Web 2.0 can be viewed as an upgrade to the World Wide Web. It is still the web, but it is a new and improved version of the web.
New technologies such as blogs, social bookmarking, wikis, podcasts and RSS feeds are just a few of the technologies that are helping to shape and direct Web 2.0.
The Web before the
great dot com crash of 2001 is now often referred to as Web 1.0
- but this is the result of the coining of the term Web 2.0.
Some of the more obvious difference between Web 1.0 and Web 2.0 are: DoubleClick replaced by Google AdSense, Britannica Online replaced by Wikipedia, Personal Web Pages replaced by Blogs, Content Management Systems replaced by Wikis and Directories replaced by Tagging.
These are only a very few of the differences between Web 1.0 and Web 2.0 but they are major ones.
You will notice, if you look carefully that the commonality of many of the differences between Web 1.0 and Web 2.0 is that Web 1.0 was driven and controlled by the ‘powers-that-be’ and Web 2.0 is driven by users.
That is a huge difference and the one that is making Web 2.0 more and more user friendly not to mention more and more profitable for just average people.

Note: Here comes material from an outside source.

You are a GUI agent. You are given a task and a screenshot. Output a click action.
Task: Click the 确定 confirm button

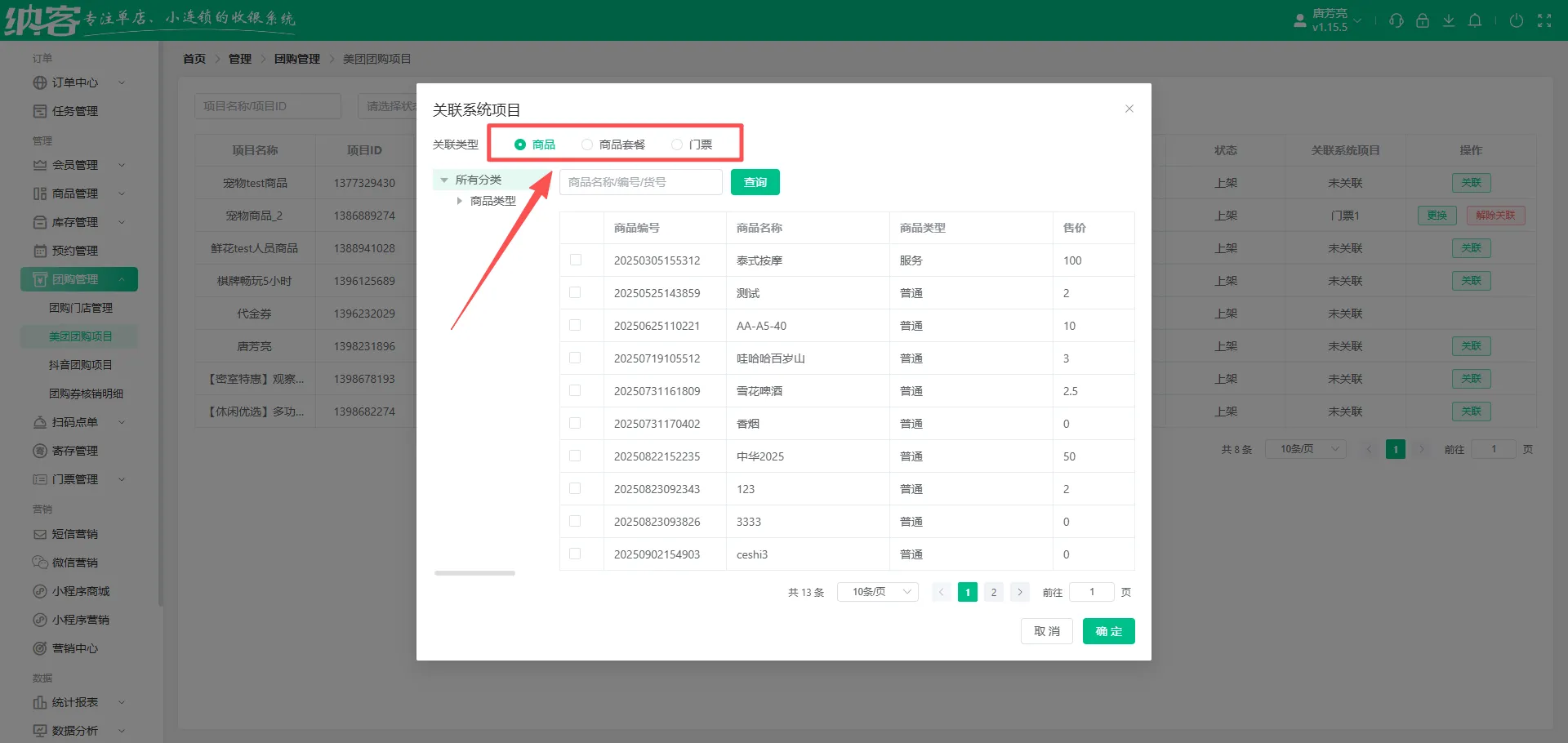pyautogui.click(x=1108, y=631)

You might even call it a power shift of seismic proportions.
Once the websites that could be accessed on the Internet were built and controlled by only a few and were certainly not ‘interactive.’
Today anybody with an idea, a few dollars and just a little know-how can build a Web 2.0 website that is completely interactive and turn it into a money-making enterprise if they choose to.